Another group of tests should check if variables are properly assigned. To do that, we should test rules using these patterns. For example,

rule=A[x_.,B[y_.*z_]]->{x,y,z}

and then apply it to the previous cases.

Agree! This makes sense.

I will add them as soon as I have all your and rocky's comments.

I'd like to see more/some unit tests for mathics.core.pattern as its own unit tests, e.g. (not via MatchQ). Other than that, I don't have any further comments.

When everything is in place, I'd like to look over.

I'd like to see more/some unit tests for mathics.core.pattern as its own unit tests, e.g. (not via MatchQ). Other than that, I don't have any further comments.

When everything is in place, I'd like to look over.

I guess it's always gonna be via MatchQ or rules, as mmatera suggested. Alternate ideas are welcome!

Also, please feel free to add commits to this PR. I think I've enabled the option.

I'd like to see more/some unit tests for mathics.core.pattern as its own unit tests, e.g. (not via MatchQ). Other than that, I don't have any further comments.
When everything is in place, I'd like to look over.

I guess it's always gonna be via MatchQ or rules, as mmatera suggested. Alternate ideas are welcome!

At some point, we should try to add tests at a lower level (using mathics.eval.patterns.match or directly testing the subclasses of mathics.core.pattern.Pattern) that avoids passing through the evaluation loop. But for now I think this is a good starting point.

mmatera

LGTM

rocky · 2024-11-22T13:27:14Z

test/core/test_patterns.py

@@ -1,6 +1,6 @@
 # -*- coding: utf-8 -*-
 """
-Unit tests for mathics pattern matching
+Unit tests for mathics.core.pattern


Here is the part that feels a little weird to me. We are testing a lower-level function using higher-level tests. I am a little bit sensitive to this kind of thing, because this less-good practice is pervasive in this code.

At one time, we didn't have pytests. There were doctests that took the place of pytests. It took us a while to get unburied from that practice.

The MatchQ tests to me should be put in test.buitin.testing_expressions.expression_tests and the rule tests put wherever rules are located.

Tests here could (and should be) to build a ExpressionPattern and run match on it.

I see. Indeed, I can do that if you and mmatera prefer that... But that would be more of a Python test than Wolfram syntax, unlike the current tests...

Here is the part that feels a little weird to me. We are testing a lower-level function using higher-level tests. I am a little bit sensitive to this kind of thing, because this less-good practice is pervasive in this code.
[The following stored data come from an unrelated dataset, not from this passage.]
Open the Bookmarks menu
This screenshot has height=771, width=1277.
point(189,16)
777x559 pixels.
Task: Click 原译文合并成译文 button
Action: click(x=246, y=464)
At one time, we didn't have pytests. There were doctests that took the place of pytests. It took us a while to get unburied from that practice.

The MatchQ tests to me should be put in test.buitin.testing_expressions.expression_tests and the rule tests put wherever rules are located.

Tests here could (and should be) to build a ExpressionPattern and run match on it.

Yes, but in any case, at some point we can rewrite these tests as lower-level tests. I do not think that these tests actually test the behavior of MatchQ or ReplaceAll, but the low-level code. I can do the translation later, when I find some time for it.

Tests in test.builtin are testing Mathics3 Builtin functions. Of course, any time one tests a higher-level function one is necessarily testing all sorts of lower-level functions. So all of these tests are valid, it is just organized, in my opinion, in the wrong place.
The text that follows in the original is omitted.